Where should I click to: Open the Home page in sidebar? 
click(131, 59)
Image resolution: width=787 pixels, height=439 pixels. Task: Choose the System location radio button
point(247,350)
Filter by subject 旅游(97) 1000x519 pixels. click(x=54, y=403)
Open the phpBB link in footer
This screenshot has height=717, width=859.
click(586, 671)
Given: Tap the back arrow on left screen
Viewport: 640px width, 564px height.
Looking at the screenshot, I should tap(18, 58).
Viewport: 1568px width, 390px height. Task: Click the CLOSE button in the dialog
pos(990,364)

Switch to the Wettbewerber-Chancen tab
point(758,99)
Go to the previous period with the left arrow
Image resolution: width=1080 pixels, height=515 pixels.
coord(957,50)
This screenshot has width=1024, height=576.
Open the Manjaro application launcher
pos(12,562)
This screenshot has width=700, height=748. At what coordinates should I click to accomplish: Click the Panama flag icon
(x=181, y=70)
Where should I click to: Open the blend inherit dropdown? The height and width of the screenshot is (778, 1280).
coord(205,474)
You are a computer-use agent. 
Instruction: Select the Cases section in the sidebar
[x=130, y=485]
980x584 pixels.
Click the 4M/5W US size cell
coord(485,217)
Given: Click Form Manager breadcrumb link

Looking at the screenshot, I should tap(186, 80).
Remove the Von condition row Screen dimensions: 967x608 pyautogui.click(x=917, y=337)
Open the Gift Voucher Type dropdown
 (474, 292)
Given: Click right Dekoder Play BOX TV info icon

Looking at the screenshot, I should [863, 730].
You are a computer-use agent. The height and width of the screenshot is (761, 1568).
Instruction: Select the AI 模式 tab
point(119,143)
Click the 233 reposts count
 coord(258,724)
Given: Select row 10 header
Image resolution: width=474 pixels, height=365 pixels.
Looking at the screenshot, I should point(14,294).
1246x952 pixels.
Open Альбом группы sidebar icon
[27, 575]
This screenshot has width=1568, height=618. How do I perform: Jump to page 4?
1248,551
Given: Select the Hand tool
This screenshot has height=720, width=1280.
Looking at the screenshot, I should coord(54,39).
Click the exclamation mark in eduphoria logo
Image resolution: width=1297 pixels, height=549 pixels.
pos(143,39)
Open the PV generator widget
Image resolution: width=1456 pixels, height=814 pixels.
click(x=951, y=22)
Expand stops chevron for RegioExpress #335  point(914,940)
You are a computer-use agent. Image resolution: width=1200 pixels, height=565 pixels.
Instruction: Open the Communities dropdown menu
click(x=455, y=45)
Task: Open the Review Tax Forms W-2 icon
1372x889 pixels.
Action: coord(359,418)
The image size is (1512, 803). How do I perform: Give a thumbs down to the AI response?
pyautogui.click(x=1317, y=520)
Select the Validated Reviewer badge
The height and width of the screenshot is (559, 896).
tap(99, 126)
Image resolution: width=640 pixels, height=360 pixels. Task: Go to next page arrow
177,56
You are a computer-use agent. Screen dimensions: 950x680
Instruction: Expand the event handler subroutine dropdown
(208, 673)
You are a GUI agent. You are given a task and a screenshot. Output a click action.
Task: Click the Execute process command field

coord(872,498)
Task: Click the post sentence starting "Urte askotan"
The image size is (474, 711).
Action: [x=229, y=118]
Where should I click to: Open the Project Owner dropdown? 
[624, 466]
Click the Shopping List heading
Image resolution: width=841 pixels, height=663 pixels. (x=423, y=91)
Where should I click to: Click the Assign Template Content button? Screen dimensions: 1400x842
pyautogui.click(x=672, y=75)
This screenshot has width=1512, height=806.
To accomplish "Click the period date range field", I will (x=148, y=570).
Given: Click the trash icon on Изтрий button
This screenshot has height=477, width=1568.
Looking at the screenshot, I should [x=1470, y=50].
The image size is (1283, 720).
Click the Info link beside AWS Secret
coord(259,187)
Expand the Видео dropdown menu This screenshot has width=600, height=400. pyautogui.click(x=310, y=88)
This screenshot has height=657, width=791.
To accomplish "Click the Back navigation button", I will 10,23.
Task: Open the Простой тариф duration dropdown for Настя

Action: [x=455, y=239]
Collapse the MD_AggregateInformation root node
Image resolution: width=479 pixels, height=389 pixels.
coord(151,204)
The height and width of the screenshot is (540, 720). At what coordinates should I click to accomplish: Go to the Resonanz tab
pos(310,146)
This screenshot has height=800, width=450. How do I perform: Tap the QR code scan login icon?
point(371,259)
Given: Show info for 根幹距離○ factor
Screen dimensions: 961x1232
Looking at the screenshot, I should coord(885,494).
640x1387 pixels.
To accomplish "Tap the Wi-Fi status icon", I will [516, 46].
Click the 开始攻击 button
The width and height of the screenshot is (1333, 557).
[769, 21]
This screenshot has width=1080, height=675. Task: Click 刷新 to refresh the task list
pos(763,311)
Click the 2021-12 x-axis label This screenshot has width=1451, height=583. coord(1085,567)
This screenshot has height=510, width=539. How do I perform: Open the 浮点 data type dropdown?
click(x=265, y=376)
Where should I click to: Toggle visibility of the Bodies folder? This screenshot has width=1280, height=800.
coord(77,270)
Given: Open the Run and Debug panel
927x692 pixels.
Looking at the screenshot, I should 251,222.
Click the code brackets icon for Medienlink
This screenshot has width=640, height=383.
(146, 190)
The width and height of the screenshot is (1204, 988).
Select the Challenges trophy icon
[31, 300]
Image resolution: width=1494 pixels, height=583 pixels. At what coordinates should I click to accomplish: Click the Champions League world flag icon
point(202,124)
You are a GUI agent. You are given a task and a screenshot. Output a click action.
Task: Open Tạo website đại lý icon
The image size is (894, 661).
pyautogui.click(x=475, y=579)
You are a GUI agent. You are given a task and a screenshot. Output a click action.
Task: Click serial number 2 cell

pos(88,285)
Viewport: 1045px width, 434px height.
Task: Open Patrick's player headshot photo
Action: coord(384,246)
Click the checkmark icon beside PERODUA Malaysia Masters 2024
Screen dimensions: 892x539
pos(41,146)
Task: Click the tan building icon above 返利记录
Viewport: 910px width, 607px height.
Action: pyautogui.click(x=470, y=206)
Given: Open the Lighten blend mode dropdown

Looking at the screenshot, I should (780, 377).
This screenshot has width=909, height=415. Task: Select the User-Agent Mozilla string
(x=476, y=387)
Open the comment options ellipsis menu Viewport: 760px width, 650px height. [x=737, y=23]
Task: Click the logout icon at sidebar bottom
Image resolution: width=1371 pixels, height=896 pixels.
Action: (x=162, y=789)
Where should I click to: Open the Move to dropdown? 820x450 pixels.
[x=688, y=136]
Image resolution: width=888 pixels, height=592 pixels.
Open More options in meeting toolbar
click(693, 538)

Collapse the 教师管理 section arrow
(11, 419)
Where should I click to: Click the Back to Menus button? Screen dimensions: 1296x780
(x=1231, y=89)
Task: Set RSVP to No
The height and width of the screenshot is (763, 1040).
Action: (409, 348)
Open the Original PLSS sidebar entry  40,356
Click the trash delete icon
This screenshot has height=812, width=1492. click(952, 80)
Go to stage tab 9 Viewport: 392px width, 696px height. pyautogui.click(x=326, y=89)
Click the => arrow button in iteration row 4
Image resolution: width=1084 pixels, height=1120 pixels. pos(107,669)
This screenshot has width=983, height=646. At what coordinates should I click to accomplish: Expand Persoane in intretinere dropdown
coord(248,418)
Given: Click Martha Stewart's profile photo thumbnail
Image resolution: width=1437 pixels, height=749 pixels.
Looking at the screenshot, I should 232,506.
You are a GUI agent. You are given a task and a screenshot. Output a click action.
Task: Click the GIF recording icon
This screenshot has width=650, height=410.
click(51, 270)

**Brief:**
Copy out the material from the line with "You are a computer-use agent. Screen" up to and including the line with "coord(872,498)", keeping every line of it, and add 74 to each coordinate in the answers. Leave all other text as it is.

**Exercise result:**
You are a computer-use agent. Screen dimensions: 950x680
Instruction: Expand the event handler subroutine dropdown
(282, 747)
You are a GUI agent. You are given a task and a screenshot. Output a click action.
Task: Click the Execute process command field

coord(946,572)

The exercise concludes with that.